Menimbang permohonan praperadilan dikabulkan, lanjut Hakim Afrizal, beban perkara ditanggung terdakwa.
“Pengadilan menyatakan menolak eksepsi terdakwa untuk seluruhnya. Pokok perkara menerima dan mengabulkan sebagian permohonan praperadilan Sahbirin Noor,” jelas majelis hakim.
Sahbirin Noor diketahui ditetapkan tersangka oleh KPK karena diduga terlibat kasus penerimaan suap dan atau gratifikasi.
Ketua DPD Golkar Kalsel itu diduga terlibat dalam pengelolaan proyek di Departemen Pekerjaan Umum dan Penataan Ruang (PUPR) yang bersumber dari dana APBD Pemprov Kalsel Tahun Anggaran 2024.
Total ada tujuh tersangka yang ditetapkan KPK terkait kasus ini, termasuk Sahbirin Noor, yaitu:
1. Sahbirin Noor (Gubernur Kalimantan Selatan)
2. Ahmad Solhan (Kepala PUPR Provinsi Kalimantan Selatan)
3. Yulianti Erlynah (Kepala Dinas Cipta Karya dan PPK)
4. Ahmad (bendahara Rumah Tahfidz Darussalam, sekaligus penghimpun uang/sumbangan)
5. Agustya Febry Andrean (Pj Kepala Urusan Rumah Tangga Gubernur Kalimantan Selatan)
6. Sugeng Wahyudi (pribadi)
7. Andi Susanto (pribadi)
Sahbirin Noor diduga menerima fee sebesar 5 persen terkait pengelolaan proyek.
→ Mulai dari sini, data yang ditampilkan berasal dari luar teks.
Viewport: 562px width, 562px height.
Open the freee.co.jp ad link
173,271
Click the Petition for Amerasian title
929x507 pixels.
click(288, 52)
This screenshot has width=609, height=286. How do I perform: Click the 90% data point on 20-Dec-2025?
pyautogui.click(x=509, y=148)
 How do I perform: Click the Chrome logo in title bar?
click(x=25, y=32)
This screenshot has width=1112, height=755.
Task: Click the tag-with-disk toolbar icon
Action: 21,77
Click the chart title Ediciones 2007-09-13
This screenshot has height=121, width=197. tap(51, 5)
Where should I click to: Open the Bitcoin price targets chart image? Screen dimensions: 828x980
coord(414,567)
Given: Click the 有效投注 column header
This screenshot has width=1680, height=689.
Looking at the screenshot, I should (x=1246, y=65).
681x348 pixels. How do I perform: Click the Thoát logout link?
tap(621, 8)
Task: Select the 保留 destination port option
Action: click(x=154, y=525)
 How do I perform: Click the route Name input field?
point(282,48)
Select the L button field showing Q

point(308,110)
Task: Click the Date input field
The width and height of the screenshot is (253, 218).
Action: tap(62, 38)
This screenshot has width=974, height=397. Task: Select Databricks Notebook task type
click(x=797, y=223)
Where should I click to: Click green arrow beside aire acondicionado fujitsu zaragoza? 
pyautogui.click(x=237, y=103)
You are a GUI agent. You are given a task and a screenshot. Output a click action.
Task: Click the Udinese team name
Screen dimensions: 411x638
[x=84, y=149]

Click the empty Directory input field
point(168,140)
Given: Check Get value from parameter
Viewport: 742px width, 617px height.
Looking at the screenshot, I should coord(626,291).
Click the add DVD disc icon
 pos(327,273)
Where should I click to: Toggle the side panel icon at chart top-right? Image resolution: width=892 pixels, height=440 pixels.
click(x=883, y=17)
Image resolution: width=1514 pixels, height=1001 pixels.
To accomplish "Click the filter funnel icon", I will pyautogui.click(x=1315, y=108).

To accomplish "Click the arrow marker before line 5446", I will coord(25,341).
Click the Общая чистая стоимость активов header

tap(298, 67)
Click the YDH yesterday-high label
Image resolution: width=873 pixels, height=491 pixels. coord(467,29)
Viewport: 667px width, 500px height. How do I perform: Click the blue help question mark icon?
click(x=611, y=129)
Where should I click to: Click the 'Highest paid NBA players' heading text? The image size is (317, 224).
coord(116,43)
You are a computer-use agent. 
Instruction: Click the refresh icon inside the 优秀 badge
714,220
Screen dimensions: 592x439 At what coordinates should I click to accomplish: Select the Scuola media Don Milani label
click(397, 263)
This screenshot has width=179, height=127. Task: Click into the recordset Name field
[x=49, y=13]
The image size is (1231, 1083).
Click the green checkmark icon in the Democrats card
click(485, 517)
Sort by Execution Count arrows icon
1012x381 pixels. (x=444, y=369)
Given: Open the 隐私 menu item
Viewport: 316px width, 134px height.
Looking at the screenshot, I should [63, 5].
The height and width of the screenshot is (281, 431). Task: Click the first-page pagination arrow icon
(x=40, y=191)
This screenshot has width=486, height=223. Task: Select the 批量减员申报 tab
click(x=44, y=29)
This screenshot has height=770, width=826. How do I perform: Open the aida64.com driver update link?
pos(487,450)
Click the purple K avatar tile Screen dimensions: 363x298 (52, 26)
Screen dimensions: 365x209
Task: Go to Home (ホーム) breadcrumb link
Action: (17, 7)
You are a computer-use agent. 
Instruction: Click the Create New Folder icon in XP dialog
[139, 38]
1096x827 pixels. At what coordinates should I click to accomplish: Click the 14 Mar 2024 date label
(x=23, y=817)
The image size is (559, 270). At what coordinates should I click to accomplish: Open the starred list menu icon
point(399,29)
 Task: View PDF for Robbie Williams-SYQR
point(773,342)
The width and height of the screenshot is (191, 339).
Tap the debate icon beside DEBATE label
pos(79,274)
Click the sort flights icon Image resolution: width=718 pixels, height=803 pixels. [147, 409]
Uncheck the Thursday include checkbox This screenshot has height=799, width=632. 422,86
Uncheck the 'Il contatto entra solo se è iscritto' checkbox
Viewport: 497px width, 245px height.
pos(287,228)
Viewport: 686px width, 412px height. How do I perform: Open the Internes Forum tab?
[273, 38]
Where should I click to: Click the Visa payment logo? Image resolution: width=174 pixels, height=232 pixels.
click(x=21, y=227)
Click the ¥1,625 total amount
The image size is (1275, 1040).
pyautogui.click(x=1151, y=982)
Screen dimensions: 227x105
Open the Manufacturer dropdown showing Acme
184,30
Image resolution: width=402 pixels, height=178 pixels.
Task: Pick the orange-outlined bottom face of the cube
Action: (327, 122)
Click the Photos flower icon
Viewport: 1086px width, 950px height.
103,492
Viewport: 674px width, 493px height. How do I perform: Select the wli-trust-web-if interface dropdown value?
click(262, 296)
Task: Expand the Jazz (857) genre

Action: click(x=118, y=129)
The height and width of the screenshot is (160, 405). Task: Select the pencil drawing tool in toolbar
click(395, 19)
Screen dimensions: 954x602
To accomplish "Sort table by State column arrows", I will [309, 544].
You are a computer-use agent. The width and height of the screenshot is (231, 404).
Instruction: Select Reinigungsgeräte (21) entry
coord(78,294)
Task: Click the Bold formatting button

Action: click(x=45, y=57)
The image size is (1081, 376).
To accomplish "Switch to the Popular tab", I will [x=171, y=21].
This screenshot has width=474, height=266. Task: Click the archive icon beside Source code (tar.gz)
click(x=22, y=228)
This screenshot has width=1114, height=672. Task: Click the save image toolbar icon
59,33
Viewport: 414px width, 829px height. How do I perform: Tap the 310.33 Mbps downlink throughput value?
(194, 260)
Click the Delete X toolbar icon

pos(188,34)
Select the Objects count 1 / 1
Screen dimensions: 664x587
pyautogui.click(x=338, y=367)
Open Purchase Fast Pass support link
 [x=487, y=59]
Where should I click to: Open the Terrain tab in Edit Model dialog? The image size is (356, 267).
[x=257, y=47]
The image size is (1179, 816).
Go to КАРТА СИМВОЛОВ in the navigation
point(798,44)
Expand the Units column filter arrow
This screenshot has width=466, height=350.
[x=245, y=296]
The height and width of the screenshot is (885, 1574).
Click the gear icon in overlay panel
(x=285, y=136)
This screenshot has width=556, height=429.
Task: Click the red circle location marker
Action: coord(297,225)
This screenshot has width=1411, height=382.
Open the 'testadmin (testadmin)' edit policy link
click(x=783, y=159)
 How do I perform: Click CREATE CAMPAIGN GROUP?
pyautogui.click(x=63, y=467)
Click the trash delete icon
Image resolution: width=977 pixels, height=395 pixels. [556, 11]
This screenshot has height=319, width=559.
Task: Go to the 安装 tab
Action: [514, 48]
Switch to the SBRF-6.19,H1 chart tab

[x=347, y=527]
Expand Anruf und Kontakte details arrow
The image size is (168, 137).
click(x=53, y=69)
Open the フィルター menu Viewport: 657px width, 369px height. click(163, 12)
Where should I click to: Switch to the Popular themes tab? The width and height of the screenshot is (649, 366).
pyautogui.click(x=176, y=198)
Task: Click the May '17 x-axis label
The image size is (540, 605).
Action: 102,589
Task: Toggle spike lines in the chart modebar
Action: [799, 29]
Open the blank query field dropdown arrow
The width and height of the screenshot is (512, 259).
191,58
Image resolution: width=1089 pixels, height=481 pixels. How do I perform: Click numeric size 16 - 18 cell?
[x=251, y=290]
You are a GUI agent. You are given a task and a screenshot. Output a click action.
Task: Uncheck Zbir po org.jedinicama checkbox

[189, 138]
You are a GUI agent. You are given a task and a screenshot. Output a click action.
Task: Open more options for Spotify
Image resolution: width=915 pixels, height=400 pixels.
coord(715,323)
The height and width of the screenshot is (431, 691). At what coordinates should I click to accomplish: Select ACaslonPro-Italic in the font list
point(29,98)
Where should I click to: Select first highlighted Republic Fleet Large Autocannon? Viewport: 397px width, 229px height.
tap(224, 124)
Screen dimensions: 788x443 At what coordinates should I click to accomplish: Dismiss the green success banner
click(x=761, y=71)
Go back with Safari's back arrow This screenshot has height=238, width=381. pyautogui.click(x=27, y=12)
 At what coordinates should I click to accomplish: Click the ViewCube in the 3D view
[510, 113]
Nilainya saat ini mencapai Rp 1 miliar.
Uang tersebut berasal dari Sugeng Wahyudi dan Andi Susanto terkait pekerjaan yang mereka peroleh yaitu pembangunan Lapangan Sepak Bola Kawasan Olah Raga Terpadu, pembangunan Kolam Renang Kawasan Olah Raga Terpadu, dan pembangunan Gedung Samsat.